At the very beginning of 2015, or even before, Mrs O and I had seen evidence of great hurt at THV.  It felt as though something had stuck--a clog, a kink in a garden hose, or a rusty spigot that just wouldn't open and let the water run.  I was looking for the source of the kink in the hose.  I felt like God was asking me to search for the source of the problem so the proverbial hose could be disconnected from the broken spigot and connected up to one that is functional.  

This is my favorite kind of work!  I love being a catalyst for change.  I love seeing the look on people's faces when they release themselves from captivity having recognized what is holding them back.  The difficult thing is realizing it is not up to me.  It is a great disappointment to see someone faced with the opportunity to be free who does not want to take it, but hope springs eternal that one day the joy of freedom will be so alluring the work of getting there will seem a small price.

Plowing the ground:

I remember some teaching I did at the beginning of the five years where I felt strongly that we needed to do some preparation as a group.  I felt like we needed to identify things that were getting in the way of our progress, as individuals and as a group.  The picture I had in my mind was a picture of a large field being harrowed or plowed up.  Each time rocks were removed until finally the ground was soft, without rocks, and ready for planting.

The pruning:

There was also a time when I felt like God was showing me that the numbers at THV would get depressingly low.  I was not to count people because I would become discouraged as God did some pruning.  Pruning need not be considered a negative thing, either for THV or those being pruned away.  It may be in some cases, and it may not be in others.  Pruning is not simply to get rid of something bad.  The purpose is to bear fruit.  The Gardener can prune a scion out of one tree and graft it into another as He sees fit.  

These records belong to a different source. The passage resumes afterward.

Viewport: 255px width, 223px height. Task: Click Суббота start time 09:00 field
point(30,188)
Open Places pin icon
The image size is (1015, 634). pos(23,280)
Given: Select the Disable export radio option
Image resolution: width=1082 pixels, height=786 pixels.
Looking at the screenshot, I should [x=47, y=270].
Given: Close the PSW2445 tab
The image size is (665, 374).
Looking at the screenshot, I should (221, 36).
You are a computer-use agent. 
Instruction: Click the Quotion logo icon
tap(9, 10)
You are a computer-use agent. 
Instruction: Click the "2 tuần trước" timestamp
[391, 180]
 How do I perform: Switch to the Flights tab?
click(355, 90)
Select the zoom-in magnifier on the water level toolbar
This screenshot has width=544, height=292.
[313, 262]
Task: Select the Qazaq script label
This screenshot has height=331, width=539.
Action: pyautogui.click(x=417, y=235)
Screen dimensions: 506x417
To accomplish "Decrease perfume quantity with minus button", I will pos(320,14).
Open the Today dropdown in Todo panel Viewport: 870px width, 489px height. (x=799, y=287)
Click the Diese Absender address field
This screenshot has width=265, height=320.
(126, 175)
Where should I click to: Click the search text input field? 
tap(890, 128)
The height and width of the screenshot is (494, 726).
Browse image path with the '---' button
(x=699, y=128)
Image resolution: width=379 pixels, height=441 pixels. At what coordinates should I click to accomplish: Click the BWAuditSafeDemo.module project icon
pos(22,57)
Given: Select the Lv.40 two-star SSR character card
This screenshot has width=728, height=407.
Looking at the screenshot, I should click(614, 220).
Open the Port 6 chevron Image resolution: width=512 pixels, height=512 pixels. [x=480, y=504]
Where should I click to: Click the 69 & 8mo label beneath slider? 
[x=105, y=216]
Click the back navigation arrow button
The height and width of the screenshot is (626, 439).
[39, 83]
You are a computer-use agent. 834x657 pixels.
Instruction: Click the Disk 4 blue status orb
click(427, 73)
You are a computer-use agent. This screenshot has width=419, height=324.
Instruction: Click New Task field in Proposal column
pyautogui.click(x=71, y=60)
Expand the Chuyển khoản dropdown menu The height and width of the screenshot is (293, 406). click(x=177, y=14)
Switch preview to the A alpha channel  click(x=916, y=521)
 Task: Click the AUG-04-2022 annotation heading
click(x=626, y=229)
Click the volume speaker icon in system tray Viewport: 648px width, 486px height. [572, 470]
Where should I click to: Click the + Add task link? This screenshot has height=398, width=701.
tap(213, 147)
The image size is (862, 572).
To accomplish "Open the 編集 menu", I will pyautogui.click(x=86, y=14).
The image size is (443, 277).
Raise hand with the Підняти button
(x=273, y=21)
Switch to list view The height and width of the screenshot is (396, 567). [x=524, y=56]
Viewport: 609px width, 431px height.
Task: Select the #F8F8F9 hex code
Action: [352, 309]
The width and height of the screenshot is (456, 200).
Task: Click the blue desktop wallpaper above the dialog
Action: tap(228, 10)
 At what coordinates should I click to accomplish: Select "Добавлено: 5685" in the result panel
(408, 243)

The purpose is to bear fruit, more fruit, better fruit.  

The pruning analogy hit me while watching a couple of videos in an attempt to learn how to graft fruit trees.  The first one kind of sets things up, but it's the second video which was so powerful to me.  Two things seemed important to me in the second video: the pruning is a hard pruning where even full, lush, green growth is pruned away to let more sunlight in, and the nurse branch is there to feed the tree during the grafting process until the grafts are ready to carry on.  The part about the nurse branch was particularly striking to me.  It was very sudden.  Final.  Like when you're watching a dramatic movie and all of the sudden something is revealed.  

The sound track stops.

Everything moves in slow motion for a moment while you absorb what you've just learned.

It was like that.  I just didn't really understand what I'd just learned, yet.

If you want to watch the videos, they are short and the links are below.  If the links fail to work, do a search for "Dave Wilson Nursery grafting" and I hope you'll find these two videos:

How to Graft a Fruit Tree

Tree Grafting 6 Month Follow-Up

Finish with planting:

I attended a Bible study at another church one day.  A lady who attended our church was enjoying attending this study and she wondered if it would be interesting to me for our church, so I went with her one day.  After the prayer time at the end of the study, a young woman came up to me and told me that during the prayer time she felt like God gave her three words for me: heal, restore, plant.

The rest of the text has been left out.